The University of Cagayan Valley (UCV) is a private non-sectarian university in Tuguegarao, Cagayan Valley, Philippines. It was formerly known as Cagayan Teachers College, then as Cagayan Colleges Tuguegarao, until the name changed again to University of Cagayan Valley.

Historical background
After the Second World War, there was a shortage of teachers. Most schools in the Philippines had been destroyed and were in the processes of being rebuilt. Moreover, there were no institutions of higher learning in Tuguegarao nor in nearby area. This meant someone had to go to Manila to obtain a college education. Motivated by this, Dr. Matias Ponce Perez, Sr. founded Cagayan Teachers College in April 1948.

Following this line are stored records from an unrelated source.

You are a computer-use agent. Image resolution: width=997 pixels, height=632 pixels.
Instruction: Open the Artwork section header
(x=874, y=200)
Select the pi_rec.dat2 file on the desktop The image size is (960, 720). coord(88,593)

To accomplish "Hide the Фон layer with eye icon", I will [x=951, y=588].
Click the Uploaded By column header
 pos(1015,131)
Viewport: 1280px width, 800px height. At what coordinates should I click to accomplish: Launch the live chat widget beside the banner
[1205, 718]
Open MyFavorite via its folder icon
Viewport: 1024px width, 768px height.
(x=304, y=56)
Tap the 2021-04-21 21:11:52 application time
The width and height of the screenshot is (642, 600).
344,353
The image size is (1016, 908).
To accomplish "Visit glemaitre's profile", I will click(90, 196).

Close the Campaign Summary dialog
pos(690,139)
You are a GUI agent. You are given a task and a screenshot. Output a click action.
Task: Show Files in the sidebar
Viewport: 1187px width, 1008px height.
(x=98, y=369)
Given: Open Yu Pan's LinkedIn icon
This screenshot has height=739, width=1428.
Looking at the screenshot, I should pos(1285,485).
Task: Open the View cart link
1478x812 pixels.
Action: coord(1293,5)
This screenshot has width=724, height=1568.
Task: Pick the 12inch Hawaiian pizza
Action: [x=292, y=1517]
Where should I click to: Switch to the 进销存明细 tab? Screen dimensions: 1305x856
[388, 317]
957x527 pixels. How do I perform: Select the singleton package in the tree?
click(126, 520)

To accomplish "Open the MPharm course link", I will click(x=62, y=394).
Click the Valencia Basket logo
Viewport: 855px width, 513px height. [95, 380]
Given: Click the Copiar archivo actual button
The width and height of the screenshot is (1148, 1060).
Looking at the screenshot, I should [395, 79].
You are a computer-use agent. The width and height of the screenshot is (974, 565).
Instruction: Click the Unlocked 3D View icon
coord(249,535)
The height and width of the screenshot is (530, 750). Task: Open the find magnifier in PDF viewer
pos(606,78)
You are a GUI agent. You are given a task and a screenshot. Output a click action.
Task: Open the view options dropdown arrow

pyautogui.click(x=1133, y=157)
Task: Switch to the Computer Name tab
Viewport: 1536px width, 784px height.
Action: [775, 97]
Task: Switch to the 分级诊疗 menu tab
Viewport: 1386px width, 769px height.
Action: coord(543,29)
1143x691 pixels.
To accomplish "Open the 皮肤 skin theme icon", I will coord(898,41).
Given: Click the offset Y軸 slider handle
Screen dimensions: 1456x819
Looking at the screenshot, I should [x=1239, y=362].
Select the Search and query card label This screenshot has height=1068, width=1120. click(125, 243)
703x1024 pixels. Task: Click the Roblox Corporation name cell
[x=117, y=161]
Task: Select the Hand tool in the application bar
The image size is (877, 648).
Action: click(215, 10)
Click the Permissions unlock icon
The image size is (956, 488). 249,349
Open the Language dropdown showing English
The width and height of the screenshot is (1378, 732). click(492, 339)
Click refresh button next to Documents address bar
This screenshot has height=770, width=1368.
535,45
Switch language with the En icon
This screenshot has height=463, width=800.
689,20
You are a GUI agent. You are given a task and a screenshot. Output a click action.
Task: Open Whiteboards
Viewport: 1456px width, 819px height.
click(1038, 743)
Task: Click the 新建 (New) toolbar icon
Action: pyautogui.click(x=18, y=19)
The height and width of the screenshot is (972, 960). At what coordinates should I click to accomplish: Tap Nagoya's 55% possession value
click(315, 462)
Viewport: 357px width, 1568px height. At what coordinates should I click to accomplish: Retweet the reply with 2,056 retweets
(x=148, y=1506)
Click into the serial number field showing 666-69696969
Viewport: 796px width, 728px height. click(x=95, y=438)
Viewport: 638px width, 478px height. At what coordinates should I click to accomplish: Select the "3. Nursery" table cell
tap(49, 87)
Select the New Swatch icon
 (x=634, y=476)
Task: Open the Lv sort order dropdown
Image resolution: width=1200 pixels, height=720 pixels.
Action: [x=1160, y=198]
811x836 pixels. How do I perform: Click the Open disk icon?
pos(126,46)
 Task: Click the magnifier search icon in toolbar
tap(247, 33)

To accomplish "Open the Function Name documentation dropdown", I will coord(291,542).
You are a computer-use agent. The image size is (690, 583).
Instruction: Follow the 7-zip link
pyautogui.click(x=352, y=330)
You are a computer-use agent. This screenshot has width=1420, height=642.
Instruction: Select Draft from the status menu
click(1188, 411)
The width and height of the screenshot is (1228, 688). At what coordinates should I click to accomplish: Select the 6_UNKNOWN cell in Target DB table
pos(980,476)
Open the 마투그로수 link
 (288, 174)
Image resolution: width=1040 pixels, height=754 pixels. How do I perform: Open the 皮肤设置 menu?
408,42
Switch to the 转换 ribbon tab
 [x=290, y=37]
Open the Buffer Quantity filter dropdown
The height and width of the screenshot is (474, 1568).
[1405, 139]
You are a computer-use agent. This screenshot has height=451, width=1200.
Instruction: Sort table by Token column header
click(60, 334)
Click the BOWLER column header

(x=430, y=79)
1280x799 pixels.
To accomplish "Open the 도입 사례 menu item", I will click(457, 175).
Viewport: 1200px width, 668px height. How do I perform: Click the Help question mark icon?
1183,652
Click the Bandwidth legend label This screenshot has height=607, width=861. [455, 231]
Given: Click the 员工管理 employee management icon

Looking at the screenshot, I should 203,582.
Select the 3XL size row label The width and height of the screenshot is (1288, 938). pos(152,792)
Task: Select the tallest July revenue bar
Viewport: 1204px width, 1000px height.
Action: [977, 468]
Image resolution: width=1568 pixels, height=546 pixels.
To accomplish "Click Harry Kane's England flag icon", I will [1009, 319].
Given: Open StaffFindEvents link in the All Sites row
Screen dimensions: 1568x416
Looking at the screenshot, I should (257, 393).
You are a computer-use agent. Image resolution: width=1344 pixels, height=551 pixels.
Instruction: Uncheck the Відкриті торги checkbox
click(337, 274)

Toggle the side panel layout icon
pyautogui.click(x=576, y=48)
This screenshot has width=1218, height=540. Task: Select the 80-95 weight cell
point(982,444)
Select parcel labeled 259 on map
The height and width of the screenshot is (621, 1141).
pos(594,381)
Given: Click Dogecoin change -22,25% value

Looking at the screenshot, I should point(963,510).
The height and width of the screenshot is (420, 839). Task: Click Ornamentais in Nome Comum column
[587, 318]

The Cagayan Teachers College started modestly. Its course offerings during its first year of academic operation (1948–49) were limited to Elementary Teacher's Certificates and Bachelors of Science in education. Soon after, other courses were offered.

Since the institution had begun to offer courses in fields other than education, the institution's name was changed to Cagayan Colleges Tuguegarao in 1983.

In 2002, the institution was deputized by the Commission on Higher Education (CHED) to offer the Expanded Tertiary Education Equivalency and Accreditation Program (ETEEAP) under the BS Criminology Program. Also, the institution was designated by the Technical Education and Skills Development Authority (TESDA) as the Assessment Center for Computer Hardware Servicing NCII and venue for Skills Assessment in Housekeeping NCII and Automotive Servicing NCII.

In response to pressure from stakeholders, the institution opened the College of Health in 2004 with two programs: Bachelor of Science in Nursing and Diploma in Midwifery.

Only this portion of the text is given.